Corn relish canned. It's really good, I make it with sweet peppers instead of green.


----------



## arnie (Apr 26, 2012)

can up some more next years crop may fail . we are blessed with a cannery for residents to use ,I love the machine that takes the kernels off the cob and the HUGE pressure canners


----------



## 1shotwade (Jul 9, 2013)

I just love hominy and always wanted to make some but never have. If it's something you would use I'd go for it.Wish I could tell you how but it should be easy to find online.
We also make corn or onion fritters. They're great.


----------



## blynn (Oct 16, 2006)

I see a lot of corn chowder in your future. 

Put an add up at the local cannery or farm supply store saying that you have excess corn and would be willing to trade it for other produce. 

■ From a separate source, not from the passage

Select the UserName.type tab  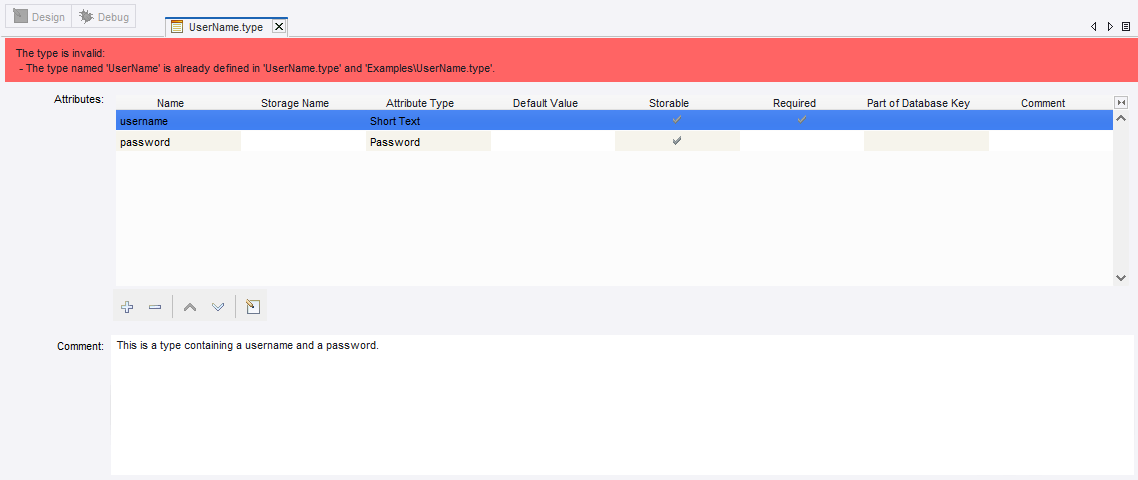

If you don't know what else to do with it and are completely done, maybe post it on freecycle?


----------



## elliemaeg (May 1, 2005)

corn potato chowder Yum!


----------



## jkhs (Sep 17, 2010)

Thanks for all of the suggestions. I ended up canning up a bunch of corn relish-I sure hope my family likes it, and donated just under 10 dozen ears to the local soup kitchen.


----------



## redneckswife (May 2, 2013)

jkhs said:


> donated just under 10 dozen ears to the local soup kitchen.


:goodjob:
:clap:


----------



## Evons hubby (Oct 3, 2005)

Bottle it!


----------